Filmmaker Maya Cozier was raised in the Caribbean twin islands of Trinidad and Tobago. She gained years of experience working as a dancer/choreographer for music videos and television shows both on her own and as part of a champion hip hop crew that represented the island at the world hip hop championships. Her thesis film at the School of Visual Arts, NY, “Short Drop,” won the NYWIFT student award and has shown at over 20 film festivals worldwide, winning best Caribbean short film at Curacao film festival and best short film at Trinidad and Tobago Film Festival.
“She Paradise” is now playing in select theaters and available on VOD.
W&H: Describe the film for us in your own words.
MC: “She Paradise” is my love letter to all the women in my life who have continued to inspire me over the years. It’s my exploration of the beauty and complexity of sisterhood.
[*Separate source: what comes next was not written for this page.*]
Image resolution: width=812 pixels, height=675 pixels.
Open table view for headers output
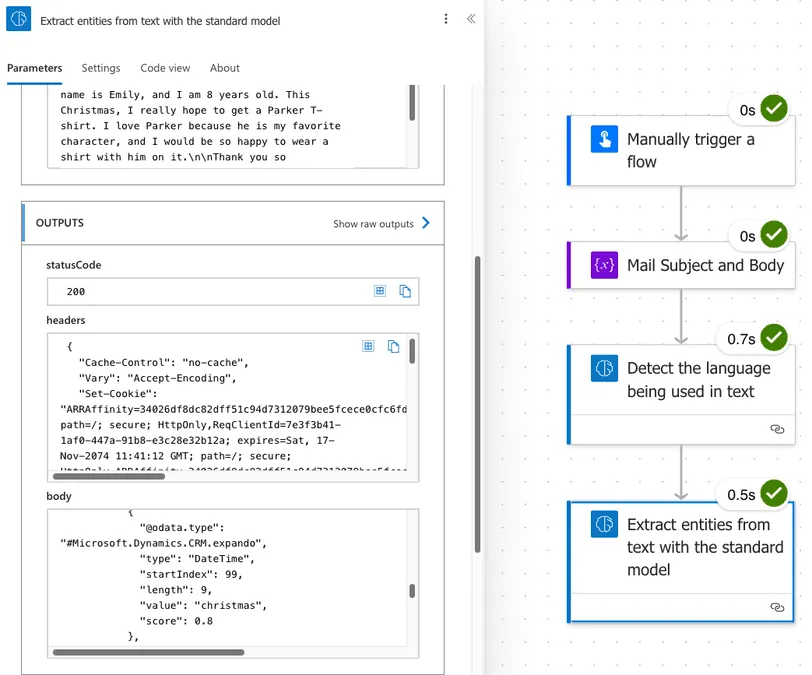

W&H: What drew you to this story?
MC: When I graduated from film school in NY, I was determined to return to Trinidad to make a film inspired by experiences and observations from my teenage years as a dancer and performer. I was a part of an all-girl dance group that competed on television every week on a local imitation of “America’s Best Dance Crew.” Those formative years of sisterhood inspire me to this day. I knew there was a gap and an absence of contemporary female-driven stories from the region and I knew I needed to tell this story.
W&H: What do you want people to think about after they watch the film?
MC: It’s difficult trying to find your voice and success in male-dominated environments, and while the women in the film exhibit power and agency, it’s nevertheless a difficult space to navigate. The film doesn’t shy away from the more complex examinations of women’s experiences in the region. The absence of a fairytale ending means that people can think about and discuss their interpretations of a raw and honest story.
W&H: What was the biggest challenge in making the film?
MC: There were many challenges making this film, but there was something rewarding about the small scale approach. It allowed unique freedom and creative control. I was able to take risks and make mistakes on my first feature, which presented new and exciting opportunities.
W&H: How did you get your film funded? Share some insights into how you got the film made.
MC: I made a short film first. The short was able to help gain momentum for the feature film. I then won a micro budget grant from the government of Trinidad to shoot the feature. I used all the funds to shoot, and then had to figure out how to get the film finished. Luckily, I met an executive producer who helped attract additional investment to get the film complete. The short was instrumental in gaining enthusiasm and interest around the film.
W&H: What inspired you to become a filmmaker?
MC: I didn’t set out to become a filmmaker at first. I took a documentary class when I was at art school where I made my first film, “Shan,” a film about my best friend. I did the sound, edited it, and directed it all by myself. It was a one-woman crew, but there was something very rewarding about using this tool to document my experience and tell intimate stories of women close to me. I fell in love with filmmaking and decided that it was what I wanted to do.
W&H: What’s the best advice you’ve received?
MC: The best advice I’ve received is to tell stores that you know and understand.
W&H: What advice do you have for other women directors?
MC: My advice would be to trust the unique value of your stories regardless of how seemingly personal or intimate they may seem.
W&H: The film industry has a long history of underrepresenting people of color on screen and behind the scenes and reinforcing — and creating — negative stereotypes. What actions do you think need to be taken to make it more inclusive?
MC: As someone who doesn’t really have the power to include, I can only urge those industry players who do to be conscious of their responsibility to include more diverse voices and stories.